経済疲弊の地・北海道で、なぜチェーンストアだけが成長し続けるのか

2019/04/15 05:00
浜中淳(北海道新聞)

北海道現象から20年。経済疲弊の地で、いまなお革新的なチェーンストアがどんどん生まれ、成長を続けている。その理由を追うとともに、新たな北海道発の流通の旗手たちに迫る連載、題して「新・北海道現象の深層」。第1回は、時計の針をその当時に戻し、北海道現象とは何だったのか、なぜ起こったのかについて解説します。

東京・新宿に出店したニトリ
東京・新宿に出店したニトリ

有名アナリストの眼力により「発見」された現象

 「実は『北海道現象』という言葉が最近話題になっているんです。今度、特集を組むのでご協力いただきたい」。札幌に取材にやってきたチェーンストア・エイジ(CSA)誌(ダイヤモンド・チェーンストア誌の前身)の記者からそう切り出されたのは、今から20年以上も前の1998年9月初旬のことでした。

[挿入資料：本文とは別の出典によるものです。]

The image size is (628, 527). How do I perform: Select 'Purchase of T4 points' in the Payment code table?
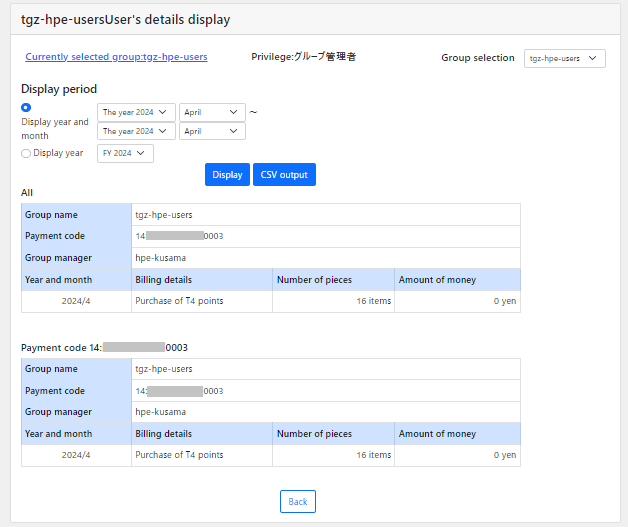180,455
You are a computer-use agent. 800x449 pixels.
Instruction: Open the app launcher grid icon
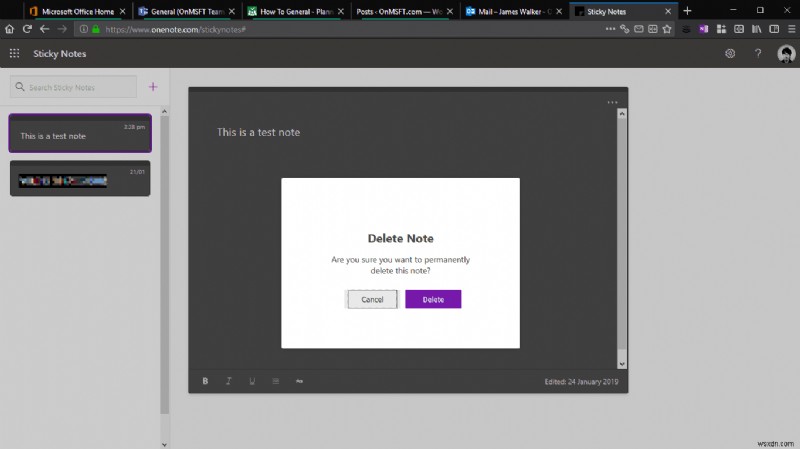click(14, 53)
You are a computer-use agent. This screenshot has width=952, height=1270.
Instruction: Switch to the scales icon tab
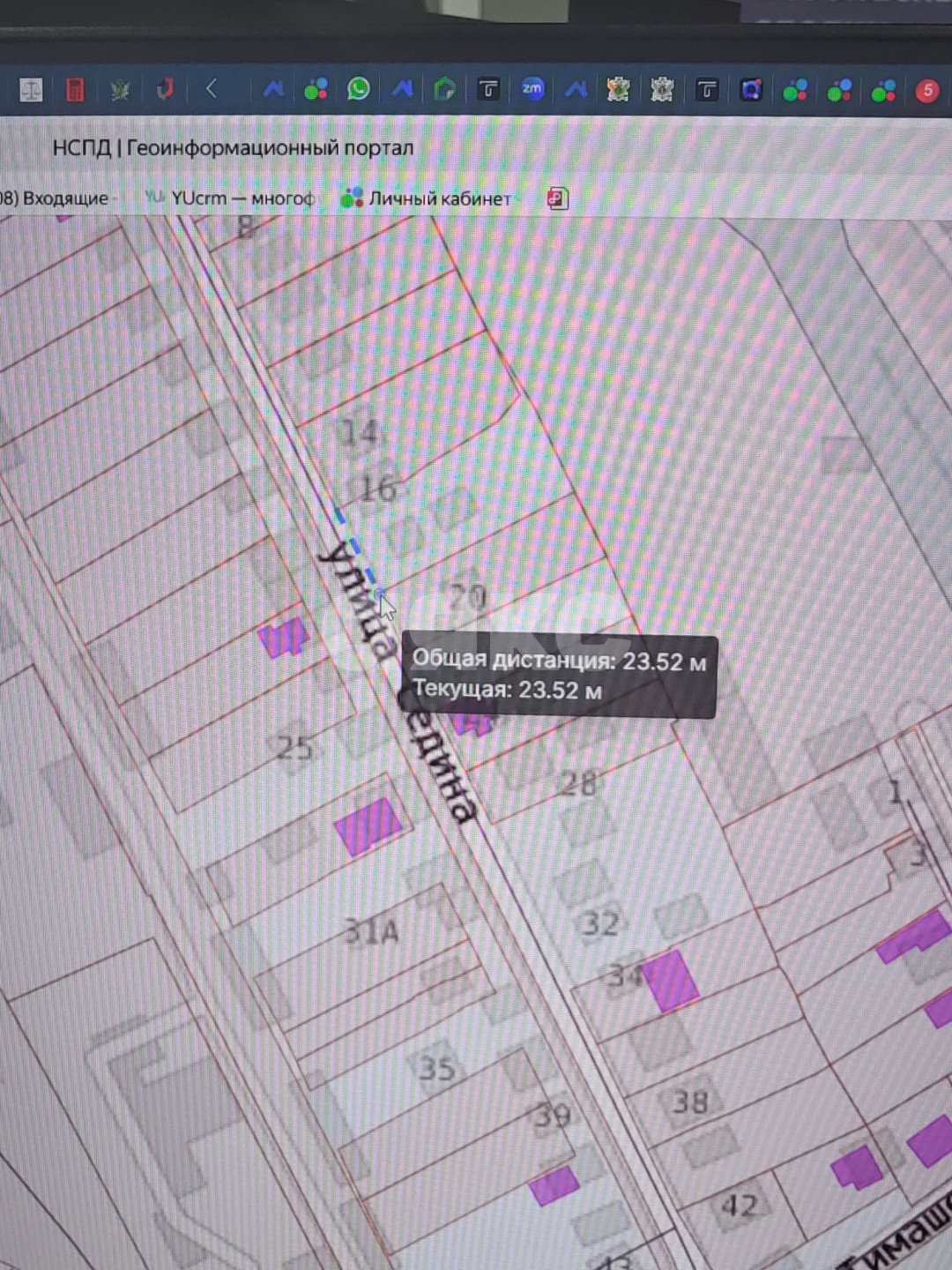[x=31, y=90]
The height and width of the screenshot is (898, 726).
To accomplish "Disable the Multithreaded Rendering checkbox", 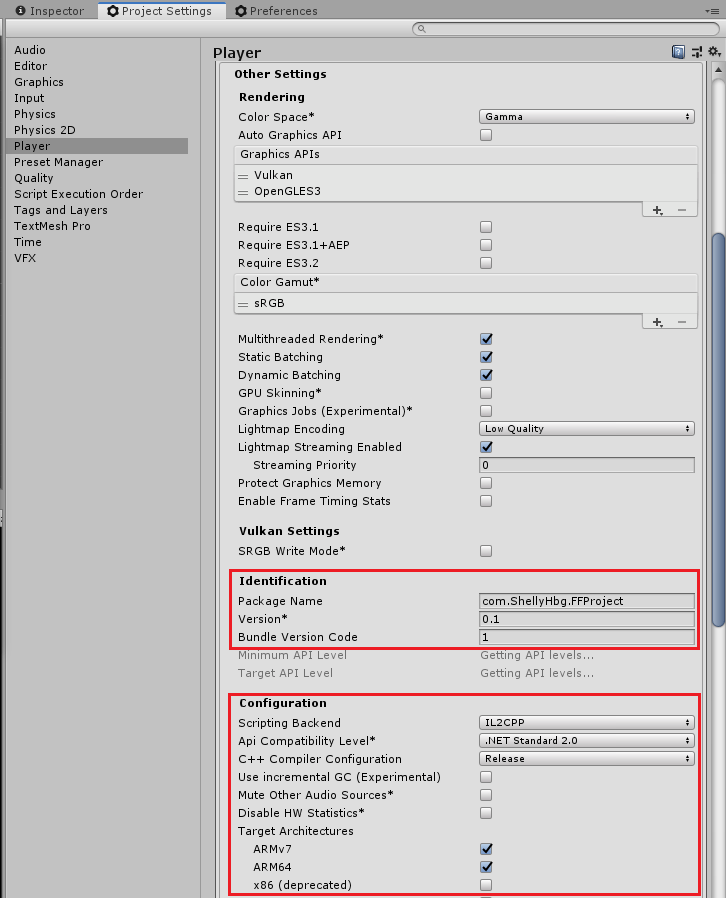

「北海道現象」とは98年夏、メリルリンチ証券シニアアナリストの鈴木孝之さん(現プリモリサーチジャパン代表)が執筆した投資家向けリポートの中で初めて使われたワードです。当時の北海道経済は、97年11月の北海道拓殖銀行の経営破綻の影響で深刻な不況に陥っていました。そうした中で、札幌に本社を持つ小売りの上場企業、食品スーパーのラルズ、総合スーパーのマイカル北海道、ホームセンターのホーマック、家具・インテリア製造小売りのニトリ、ドラッグストアのツルハの5社が急成長していることに、鈴木さんは着目したのです。事実、拓銀破綻直後の98年2月期(ツルハは5月期)決算で、5社はそろって増収増益を達成し、過去最高益を更新しています。

札幌市内のツルハドラッグ
札幌市内のツルハドラッグ

  私は当時、北海道新聞経済部で流通業界の担当記者をしており、CSA誌とは、時折、北海道流通に関する原稿を依頼されて執筆するという関係にありました。しかし「北海道現象」というワードを初めて耳にした時の印象は「そんな大げさな話なのかな」。つまり、あまりピンと来なかったというのが正直なところでした。物事の渦中にいると、得てして大事なことを見落としてしまうものです。そのころの私たち北海道の流通記者の最大の取材ターゲットは、主力行・拓銀の破綻によって経営危機に直面した老舗百貨店・丸井今井でした。もちろん、ラルズやホーマックの業績が好調であることは分かっていましたが、これを「現象」ととらえる目は持っていなかった。そもそも都銀がつぶれてしまうような北海道に、そのような凄い企業が存在するなんて、北海道民自身が全く信じていなかったのです。その意味で「北海道現象」は、鈴木さんという優れたアナリストの眼力があって初めて可能になった「発見」だったと言えるでしょう。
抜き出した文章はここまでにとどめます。